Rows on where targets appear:

-----

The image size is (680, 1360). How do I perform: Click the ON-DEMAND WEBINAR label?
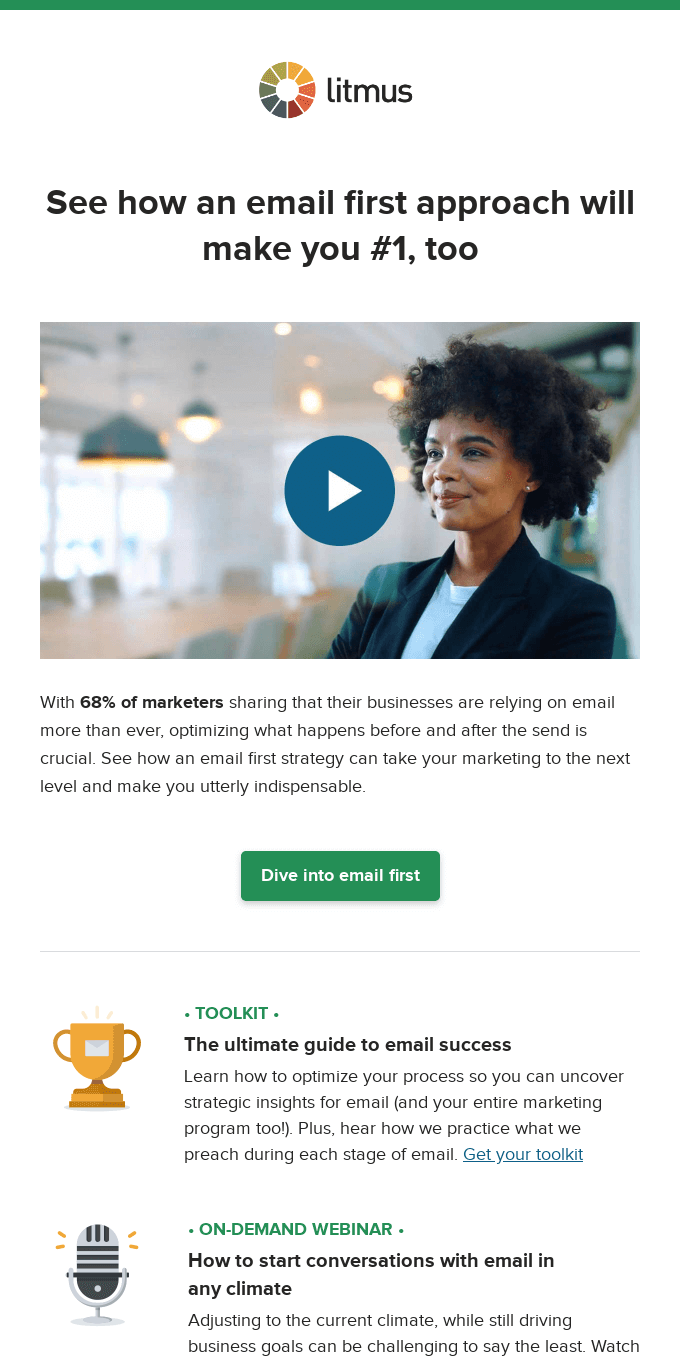[296, 1230]
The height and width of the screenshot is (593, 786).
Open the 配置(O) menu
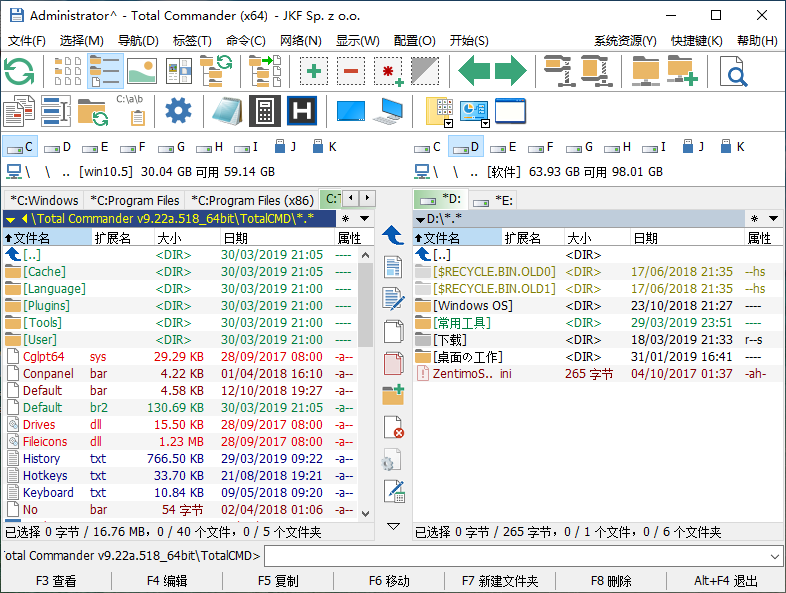click(414, 41)
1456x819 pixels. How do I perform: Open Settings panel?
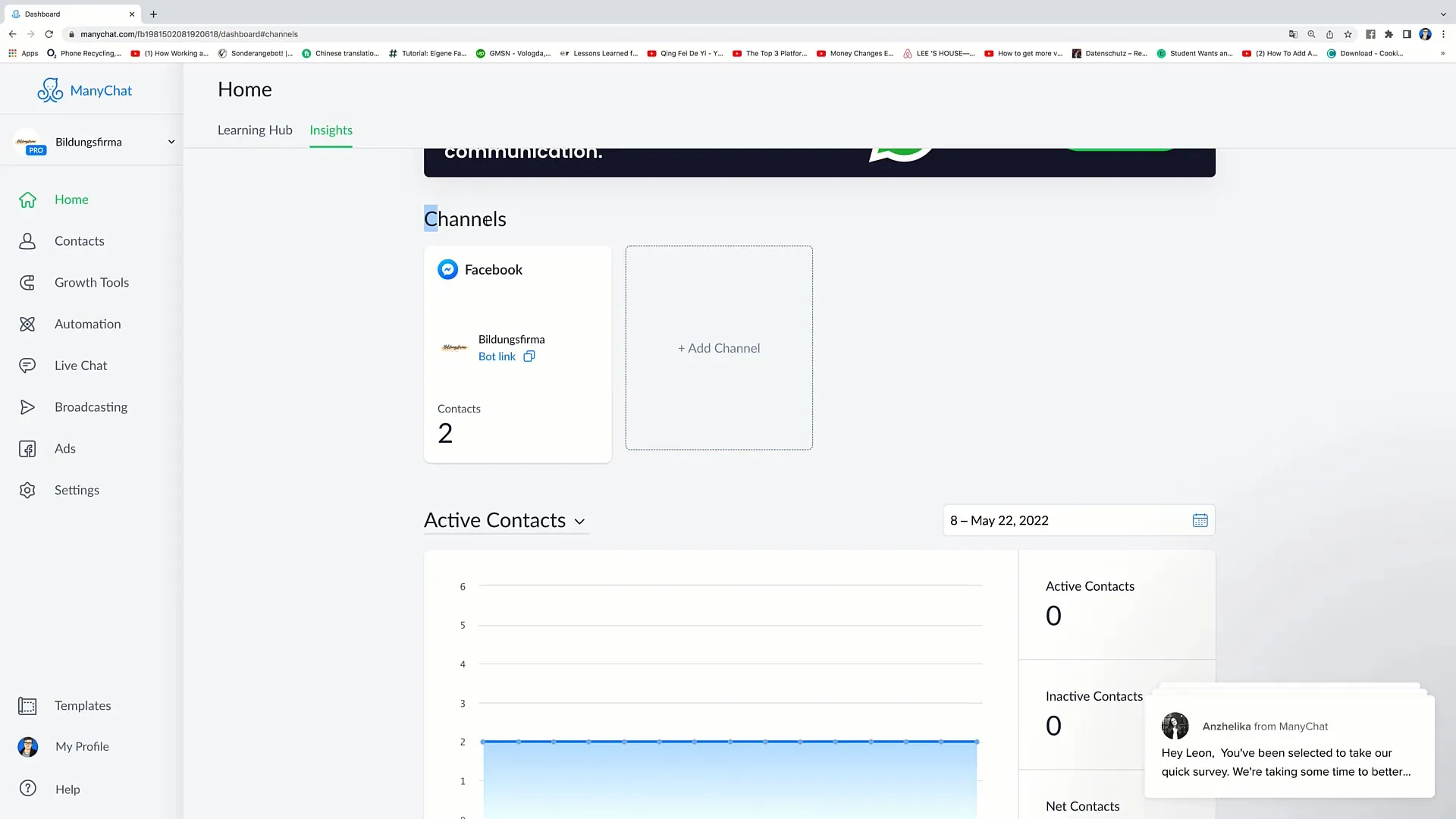click(76, 490)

-----

#### Exercise brief
Rewrite the records as a JSON list of strings, one string per line, starting with the line that contains "The height and" and going on through the end of the records, leaving out blank lines and any pictures.

#### Task answer
[
  "The height and width of the screenshot is (593, 786).",
  "Open the 配置(O) menu",
  "click(414, 41)",
  "1456x819 pixels. How do I perform: Open Settings panel?",
  "click(76, 490)"
]